• [WHAT YOU ARE ASKED TO DO]: Reproduce the lines of the records below without any change, starting at the line with "copy [687, 560]" and ending at the line with "solely [727, 1121]", with both of those lines included and nothing else.

• [MATERIAL FOR THIS EXERCISE]:
--------------------------------------------------

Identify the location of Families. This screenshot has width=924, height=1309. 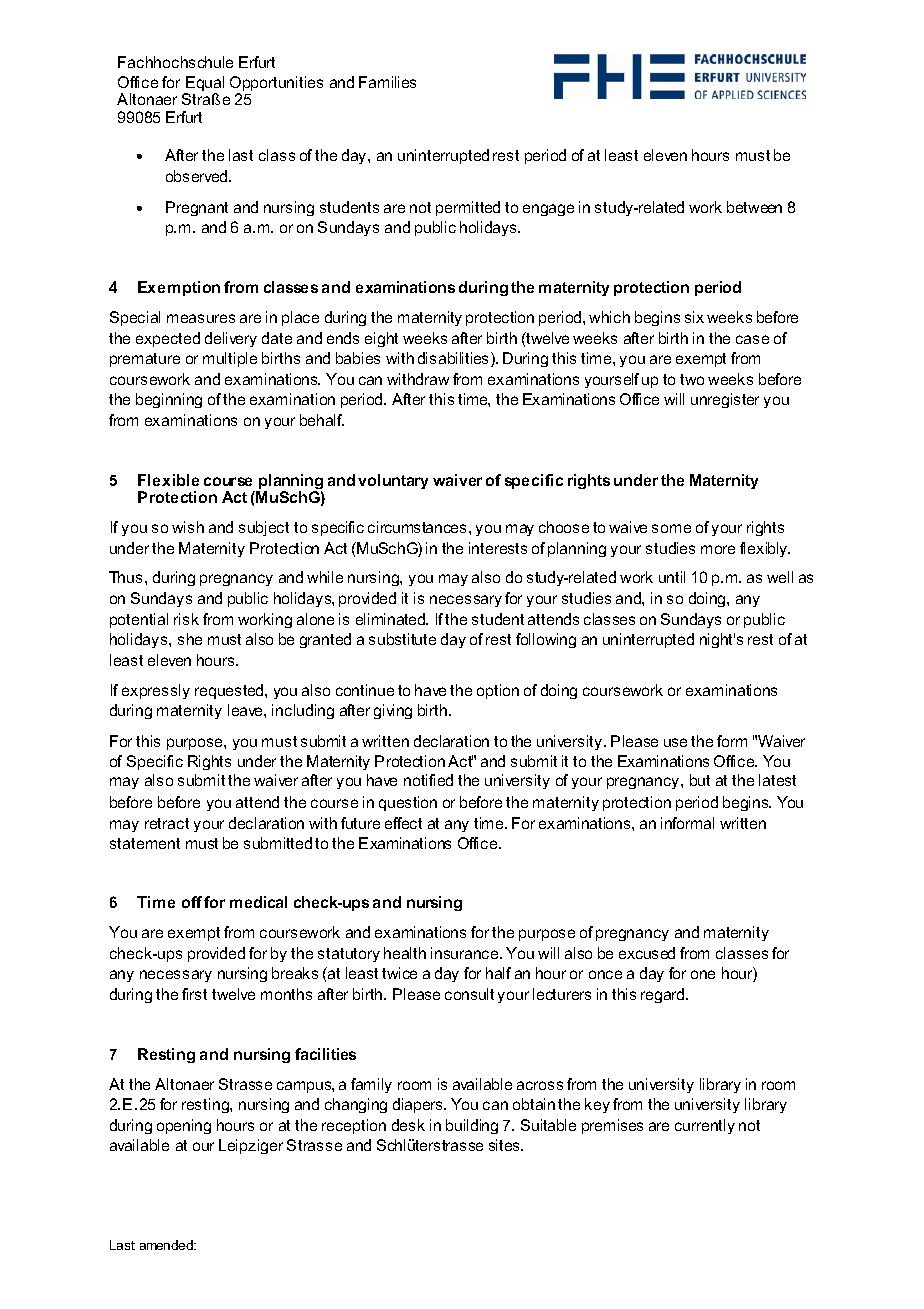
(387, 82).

--------------------------------------------------

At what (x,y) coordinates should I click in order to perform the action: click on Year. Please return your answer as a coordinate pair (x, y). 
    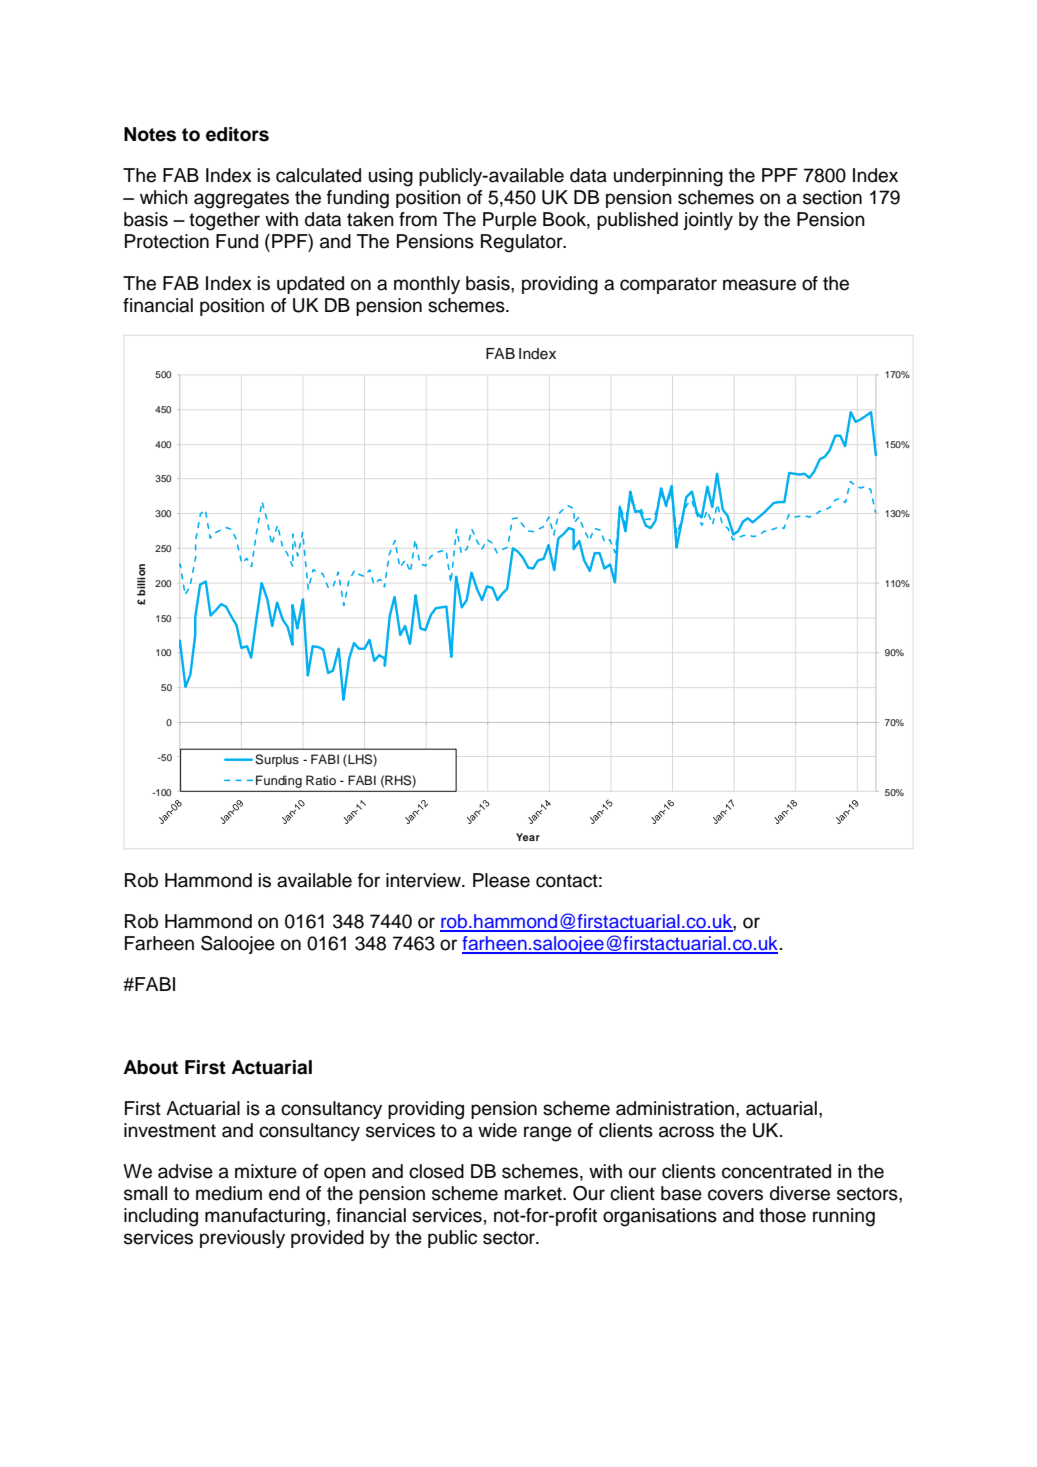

--------------------------------------------------

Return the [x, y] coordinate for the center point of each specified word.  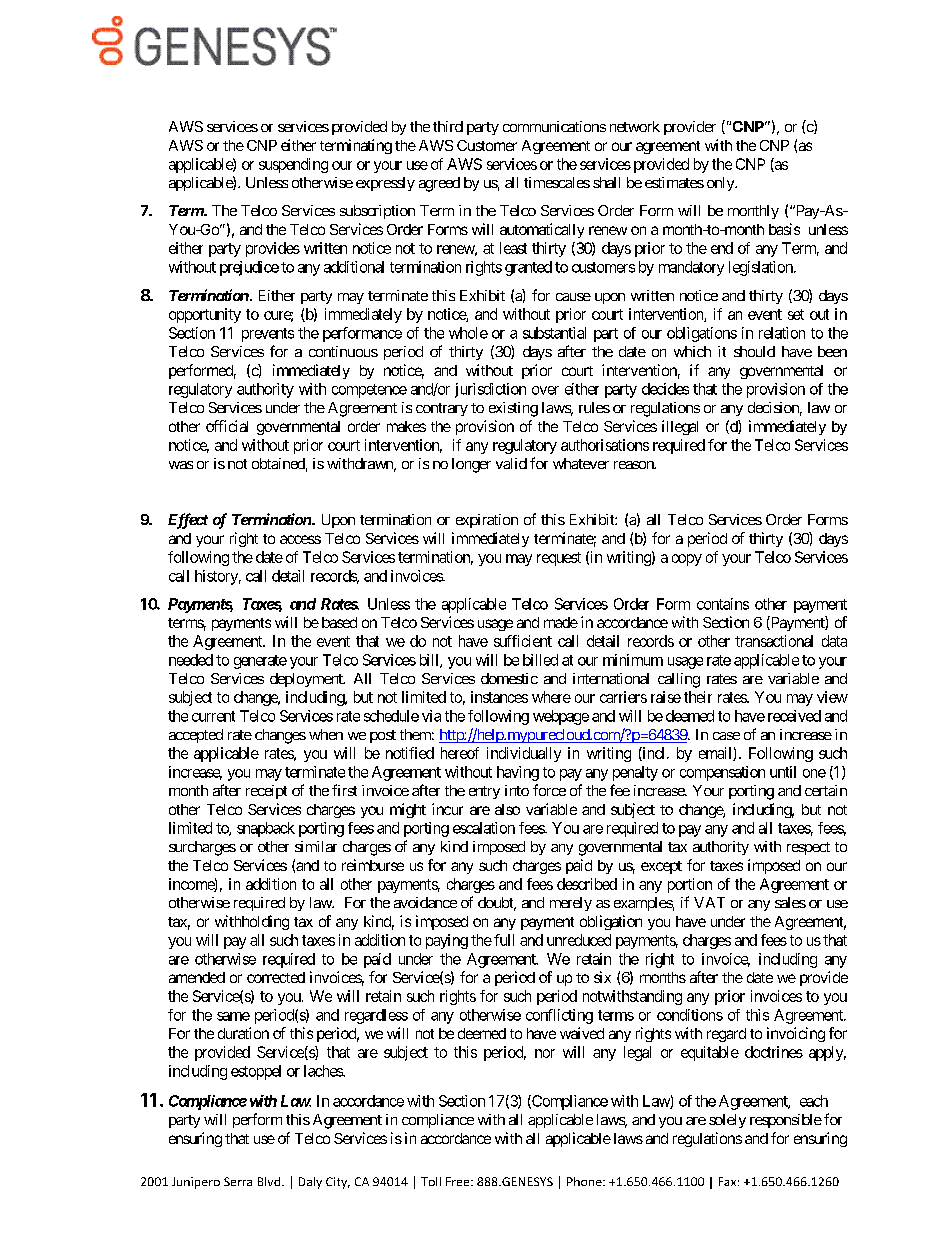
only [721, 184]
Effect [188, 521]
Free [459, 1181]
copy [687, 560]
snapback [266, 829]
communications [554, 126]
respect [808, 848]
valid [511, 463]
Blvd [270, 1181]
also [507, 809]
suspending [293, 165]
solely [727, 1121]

--------------------------------------------------

• [SOLUTION FOR THIS EXERCISE]:
copy [687, 560]
snapback [266, 829]
communications [554, 126]
respect [808, 848]
valid [511, 463]
Blvd [270, 1181]
also [507, 809]
suspending [293, 165]
solely [727, 1121]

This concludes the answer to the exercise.